LES PERSONNAGES DE "LA COMEDIE HUMAINE": réalité ou fiction?

Il y a aussi un solide lien évident avec les Grammont (mais pas de la lignée de Ferdinand.) Jean d’Aure épousa Isabelle de Foix (Béarn), puis leur fils, Menaud d’Aure, épousa Clare de Gramont, et depuis,  la famille a porté  le nom de Gramont. La soeur de Menaud, Françoise, épousa en 1517 Antoine de Carmain de Nègrepelisse (père du Louis ci-dessus.)

Il convient aussi de noter les observations de Balzac dans « Scènes de la Vie de Province » où il rend compte de la disparition de la famille des Foix-Grailly :

Scènes de la vie parisienne et Scènes de la vie politique – Un Prince de la Bohème:

A chaque époque, le Trône et la Cour se sont entourés de familles favorites sans aucune ressemblance ni de nom ni de caractères avec celles des autres règnes. Dans cette sphère, il semble que ce soit le Fait et non l’Individu qui se perpétue. Si l’Histoire n’était là pour prouver cette observation, elle serait incroyable. La Cour de Louis XVIII mettait alors en relief des hommes presque étrangers à ceux qui ornaient celle de Louis XV : les Rivière, les Blacas, les d’Avaray, les Dambray, les Vaublanc, Vitrolles, d’Autichamp, Larochejaquelein, Pasquier, Decazes, Lainé, de Villèle, La Bourdonnaye, etc. Si vous comparez la Cour de Henri IV à celle de Louis XIV, vous n’y retrouvez pas cinq grandes maisons subsistantes : Villeroy, favori de Louis XIV, était le petit-fils d’un secrétaire parvenu sous Charles IX. Le neveu de Richelieu n’y est presque rien déjà. Les d’Esgrignon, tout-puissants sous Henri IV, quasi princiers sous les Valois, n’avaient aucune chance à la Cour de Louis XVIII, qui ne songeait seulement pas à eux. Aujourd’hui des noms aussi illustres que celui des maisons.
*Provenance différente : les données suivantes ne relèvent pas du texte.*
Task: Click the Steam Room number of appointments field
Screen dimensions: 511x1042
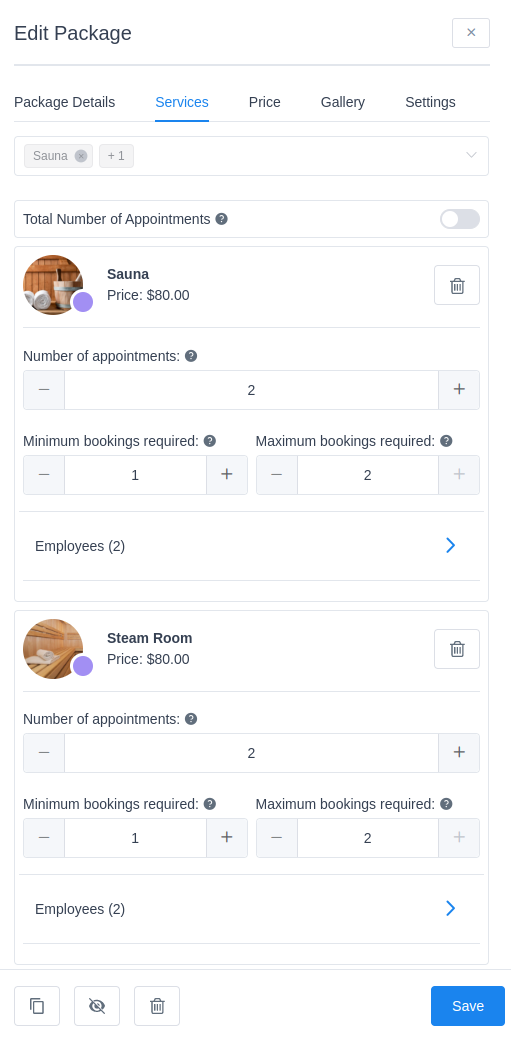Action: (251, 752)
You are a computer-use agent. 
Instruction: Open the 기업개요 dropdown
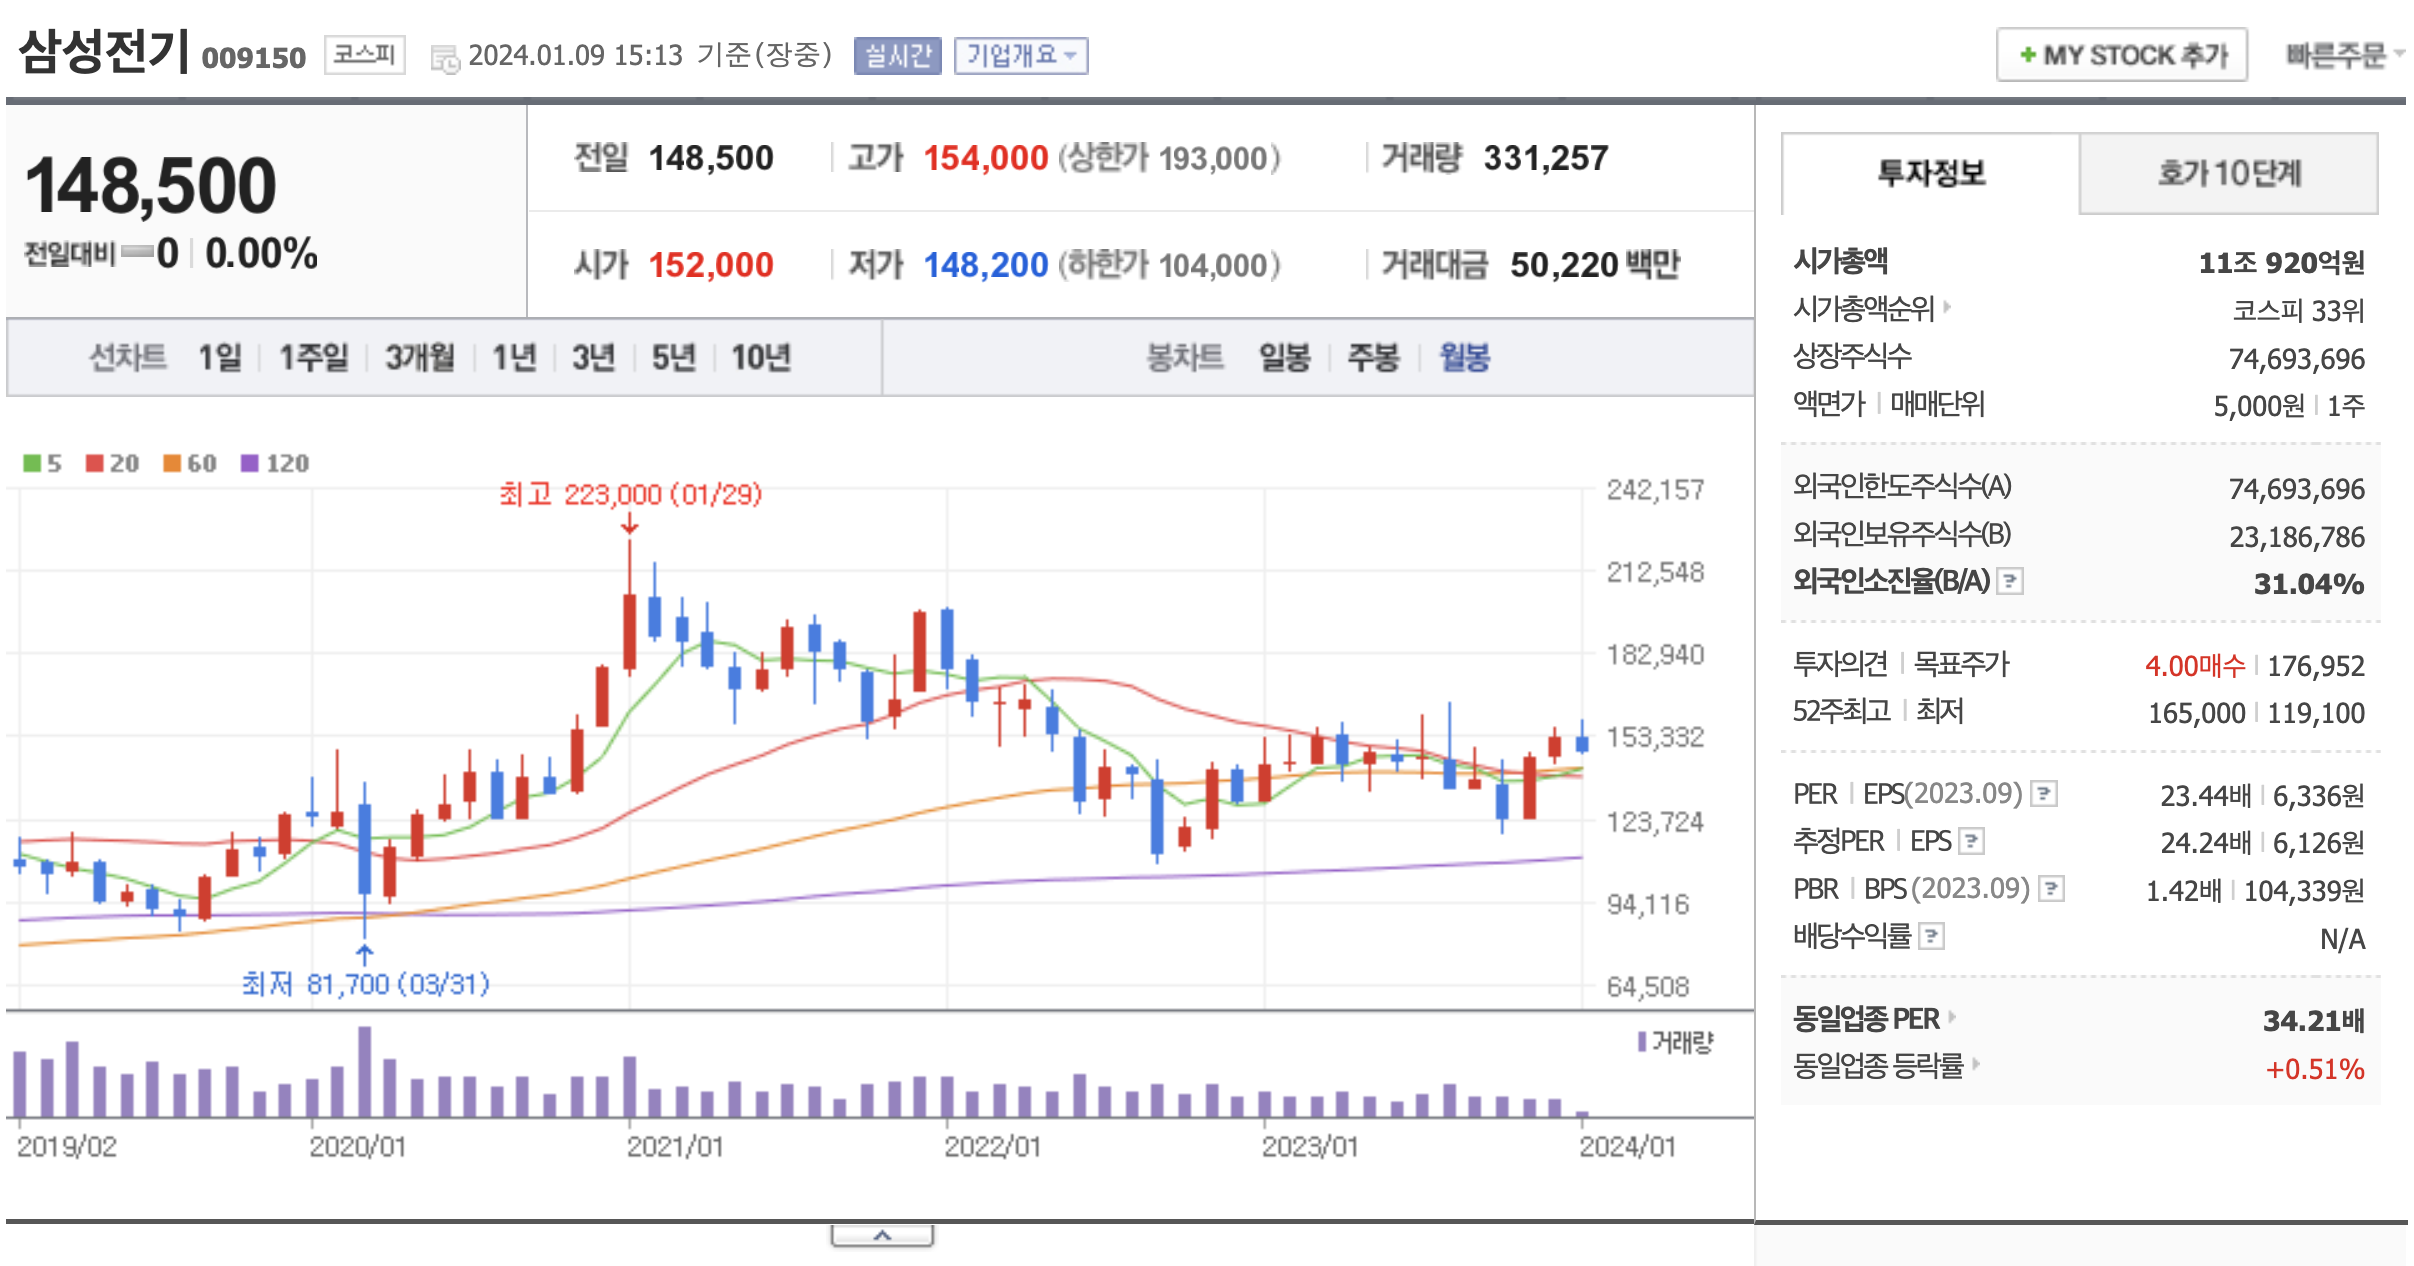click(x=1020, y=55)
Les recherches  de Balzac pour son livre sur Catherine de Médicis l’auront exposé aux critiques de la famille de Foix et aussi de Nègrepelisse, ainsi que de nombreuses autres familles  actives du temps de Catherine. La mère de Henri IV était Jeanne d’Albret et la grand-mère de celle-ci était Catherine Foix-Grailly, reine de Navarre, qui avait épousé Jean d’Albret en 1484. C’est par Catherine que le Béarn et Navarre revint à Henri IV.